[Data supplied]
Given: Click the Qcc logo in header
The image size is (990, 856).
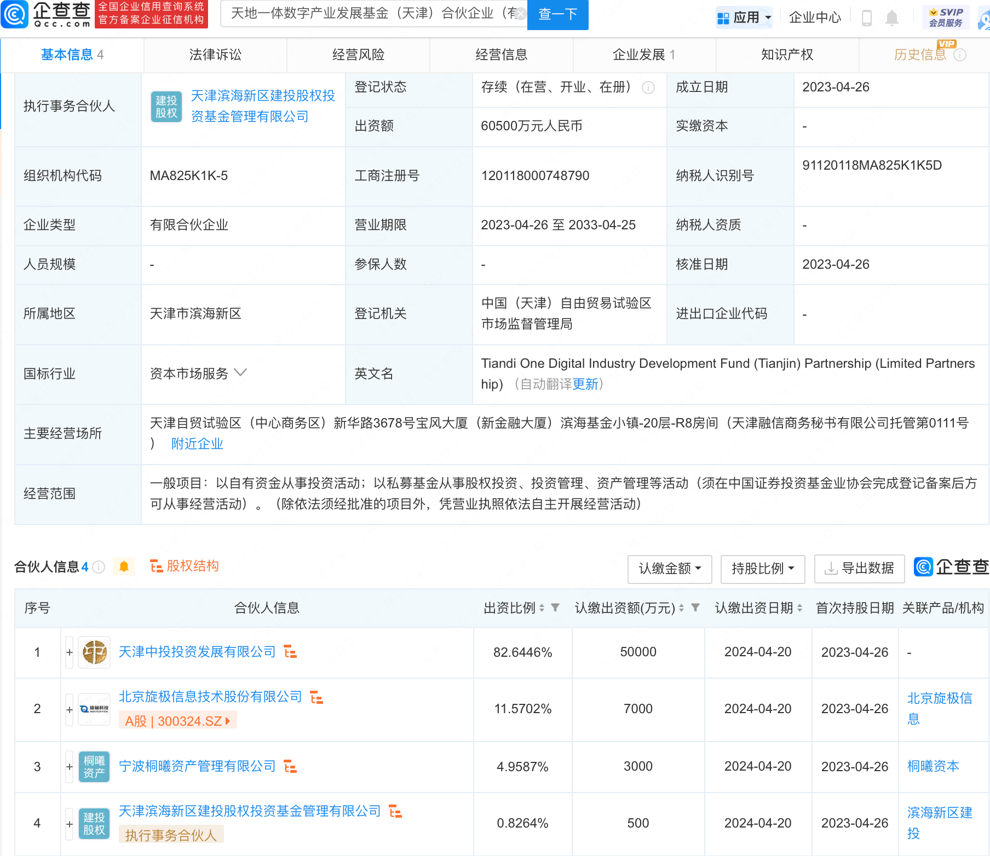Looking at the screenshot, I should [x=47, y=15].
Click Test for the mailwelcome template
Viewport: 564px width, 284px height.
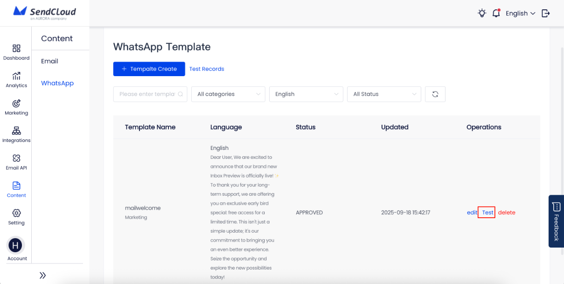487,212
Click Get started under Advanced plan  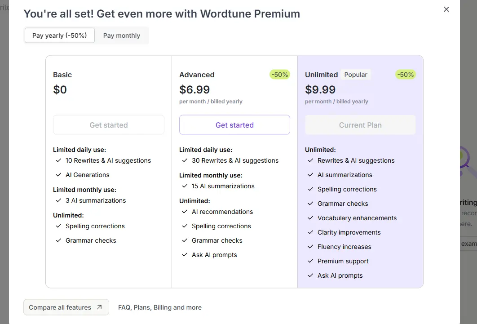click(234, 125)
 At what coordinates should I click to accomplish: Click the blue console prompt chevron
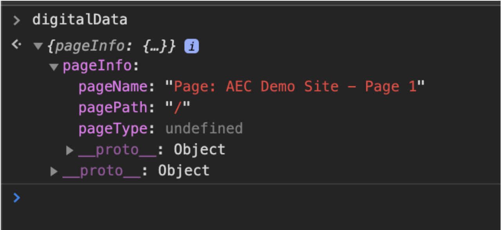[16, 197]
[/Data supplied]
Once you find the line with "At what coordinates", restate it and every later line of the data word for word, excluding the pictures.

 At what coordinates should I click to accomplish: Click the blue console prompt chevron
[16, 197]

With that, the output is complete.